Suppression of the METTL3-m6A-integrin β1 axis by extracellular acidification impairs T cell infiltration and antitumor activity
Zhe Wang, Jingzhe Shang, Yajing Qiu, Hongcheng Cheng, Mengyuan Tao, Ermei Xie, Xin Pei, Wenhui Li, Lianjun Zhang, Aiping Wu, Guideng Li
Abstract
The acidic metabolic byproducts within the tumor microenvironment (TME) hinder T cell effector functions. However, their effects on T cell infiltration remain largely unexplored. Leveraging the comprehensive The Cancer Genome Atlas dataset, we pinpoint 16 genes that correlate with extracellular acidification and establish a metric known as the "tumor acidity (TuAci) score" for individual patients. We consistently observe a negative association between the TuAci score and T lymphocyte score (T score) across various human cancer types. Mechanistically, extracellular acidification significantly impedes T cell motility by suppressing podosome formation.

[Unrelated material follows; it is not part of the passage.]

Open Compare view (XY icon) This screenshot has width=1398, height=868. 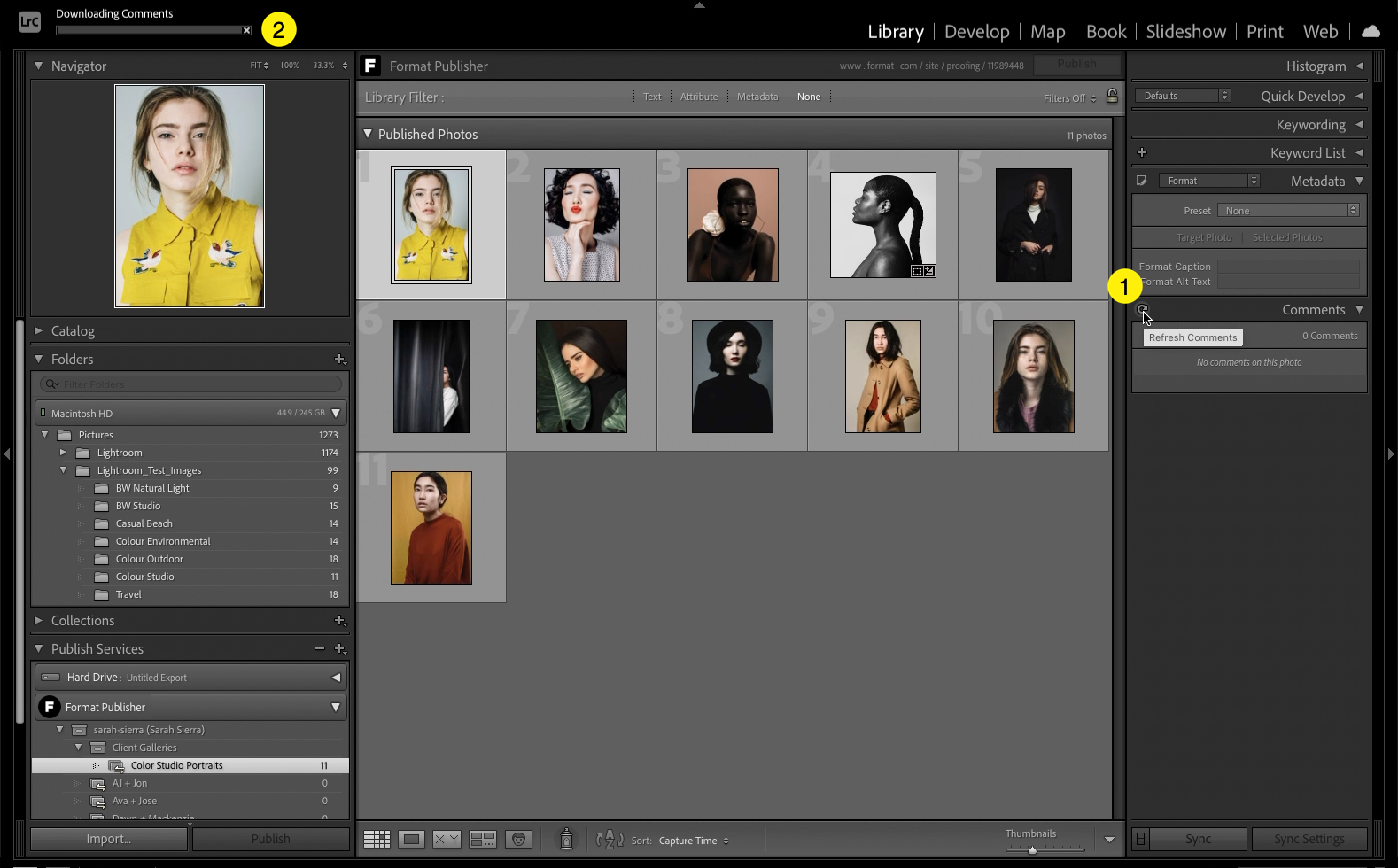[447, 840]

This phenomenon can be attributed to the reduced expression of methyltransferase-like 3 (METTL3) and the modification of RNA N 6 -methyladenosine (m 6 A), resulting in a subsequent decrease in the expression of integrin β1 (ITGB1). Importantly, enforced ITGB1 expression leads to enhanced T cell infiltration and improved antitumor activity. Our study suggests that modulating METTL3 activity or boosting ITGB1 expression could augment T cell infiltration within the acidic TME, thereby improving the efficacy of cell therapy.